What the task requires:
Output only the lines below that start at the line containing "Task: Click gear" and end at the line containing "Click the 3.300 price scale value", with both ends kept.

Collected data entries
- - - - - - -
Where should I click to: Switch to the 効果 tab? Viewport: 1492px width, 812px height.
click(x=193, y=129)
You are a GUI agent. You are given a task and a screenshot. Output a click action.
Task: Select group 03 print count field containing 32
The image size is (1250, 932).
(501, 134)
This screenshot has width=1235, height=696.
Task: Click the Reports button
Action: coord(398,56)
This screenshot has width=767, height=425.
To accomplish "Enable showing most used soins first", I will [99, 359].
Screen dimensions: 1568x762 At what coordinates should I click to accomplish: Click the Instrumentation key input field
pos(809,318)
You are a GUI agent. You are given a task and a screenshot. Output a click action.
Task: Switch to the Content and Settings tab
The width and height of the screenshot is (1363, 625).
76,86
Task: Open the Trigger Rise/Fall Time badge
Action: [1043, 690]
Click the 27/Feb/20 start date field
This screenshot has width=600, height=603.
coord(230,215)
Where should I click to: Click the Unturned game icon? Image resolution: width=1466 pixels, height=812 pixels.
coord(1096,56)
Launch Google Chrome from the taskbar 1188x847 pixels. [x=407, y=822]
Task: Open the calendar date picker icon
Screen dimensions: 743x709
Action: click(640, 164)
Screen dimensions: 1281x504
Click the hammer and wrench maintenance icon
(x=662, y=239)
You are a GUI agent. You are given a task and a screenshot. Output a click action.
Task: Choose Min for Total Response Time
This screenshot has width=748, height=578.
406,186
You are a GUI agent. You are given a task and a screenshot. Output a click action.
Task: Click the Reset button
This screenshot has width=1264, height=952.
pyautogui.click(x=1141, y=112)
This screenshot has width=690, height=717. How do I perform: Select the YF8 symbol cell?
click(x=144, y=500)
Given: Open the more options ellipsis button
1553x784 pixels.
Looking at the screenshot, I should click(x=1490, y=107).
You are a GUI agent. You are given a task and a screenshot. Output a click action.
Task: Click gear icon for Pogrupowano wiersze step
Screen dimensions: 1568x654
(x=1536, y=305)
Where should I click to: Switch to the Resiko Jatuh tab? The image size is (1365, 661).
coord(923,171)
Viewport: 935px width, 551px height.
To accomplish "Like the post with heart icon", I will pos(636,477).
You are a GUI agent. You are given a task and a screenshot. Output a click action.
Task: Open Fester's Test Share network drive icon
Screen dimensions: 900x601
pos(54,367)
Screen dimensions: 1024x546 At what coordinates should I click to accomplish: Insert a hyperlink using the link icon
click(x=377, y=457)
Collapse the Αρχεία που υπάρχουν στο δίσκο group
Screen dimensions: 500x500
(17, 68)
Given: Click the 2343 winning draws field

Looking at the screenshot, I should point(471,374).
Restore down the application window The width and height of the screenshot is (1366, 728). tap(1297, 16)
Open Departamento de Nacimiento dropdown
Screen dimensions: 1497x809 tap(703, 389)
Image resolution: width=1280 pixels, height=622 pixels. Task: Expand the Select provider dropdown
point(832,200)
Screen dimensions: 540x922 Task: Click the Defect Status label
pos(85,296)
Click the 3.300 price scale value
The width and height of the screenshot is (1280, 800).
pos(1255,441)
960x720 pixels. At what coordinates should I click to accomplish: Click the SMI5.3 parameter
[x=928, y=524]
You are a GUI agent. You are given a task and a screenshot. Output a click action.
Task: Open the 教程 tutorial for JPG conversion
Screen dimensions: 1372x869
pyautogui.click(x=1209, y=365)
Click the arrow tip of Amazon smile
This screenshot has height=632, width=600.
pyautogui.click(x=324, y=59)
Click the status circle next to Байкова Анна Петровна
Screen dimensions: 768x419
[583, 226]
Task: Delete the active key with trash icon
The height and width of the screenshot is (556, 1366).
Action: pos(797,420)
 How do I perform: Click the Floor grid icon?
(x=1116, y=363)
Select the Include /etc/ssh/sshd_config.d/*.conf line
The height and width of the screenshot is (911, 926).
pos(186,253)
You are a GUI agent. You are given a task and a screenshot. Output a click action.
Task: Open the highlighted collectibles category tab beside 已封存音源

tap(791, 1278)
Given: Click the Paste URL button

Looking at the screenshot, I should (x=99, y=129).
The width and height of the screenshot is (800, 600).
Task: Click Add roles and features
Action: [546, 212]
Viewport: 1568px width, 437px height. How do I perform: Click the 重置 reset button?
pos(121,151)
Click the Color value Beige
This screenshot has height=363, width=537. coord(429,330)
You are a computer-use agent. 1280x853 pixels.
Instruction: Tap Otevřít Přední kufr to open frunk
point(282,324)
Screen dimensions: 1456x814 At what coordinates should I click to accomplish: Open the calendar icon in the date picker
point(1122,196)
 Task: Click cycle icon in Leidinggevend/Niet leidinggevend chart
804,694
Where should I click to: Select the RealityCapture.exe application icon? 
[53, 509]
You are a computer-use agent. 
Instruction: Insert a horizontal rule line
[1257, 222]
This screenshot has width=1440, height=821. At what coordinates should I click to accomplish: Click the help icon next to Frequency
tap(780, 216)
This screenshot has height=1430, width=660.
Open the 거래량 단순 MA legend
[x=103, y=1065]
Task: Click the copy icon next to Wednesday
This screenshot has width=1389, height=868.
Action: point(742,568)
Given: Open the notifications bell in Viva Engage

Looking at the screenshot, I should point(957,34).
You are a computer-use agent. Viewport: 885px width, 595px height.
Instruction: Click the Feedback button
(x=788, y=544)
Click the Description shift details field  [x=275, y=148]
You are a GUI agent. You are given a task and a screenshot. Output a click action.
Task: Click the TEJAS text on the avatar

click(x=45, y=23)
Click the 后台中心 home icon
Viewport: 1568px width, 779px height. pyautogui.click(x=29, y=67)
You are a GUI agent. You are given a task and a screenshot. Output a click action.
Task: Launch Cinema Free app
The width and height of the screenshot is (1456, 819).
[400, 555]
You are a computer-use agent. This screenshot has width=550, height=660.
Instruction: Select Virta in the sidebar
- - - - - - -
Task solution:
Task: Click gear icon for Pogrupowano wiersze step
Screen dimensions: 1568x654
(x=1536, y=305)
Where should I click to: Switch to the Resiko Jatuh tab? The image size is (1365, 661).
coord(923,171)
Viewport: 935px width, 551px height.
To accomplish "Like the post with heart icon", I will pos(636,477).
You are a GUI agent. You are given a task and a screenshot. Output a click action.
Task: Open Fester's Test Share network drive icon
Screen dimensions: 900x601
pos(54,367)
Screen dimensions: 1024x546 At what coordinates should I click to accomplish: Insert a hyperlink using the link icon
click(x=377, y=457)
Collapse the Αρχεία που υπάρχουν στο δίσκο group
Screen dimensions: 500x500
(17, 68)
Given: Click the 2343 winning draws field

Looking at the screenshot, I should point(471,374).
Restore down the application window The width and height of the screenshot is (1366, 728). tap(1297, 16)
Open Departamento de Nacimiento dropdown
Screen dimensions: 1497x809 tap(703, 389)
Image resolution: width=1280 pixels, height=622 pixels. Task: Expand the Select provider dropdown
point(832,200)
Screen dimensions: 540x922 Task: Click the Defect Status label
pos(85,296)
Click the 3.300 price scale value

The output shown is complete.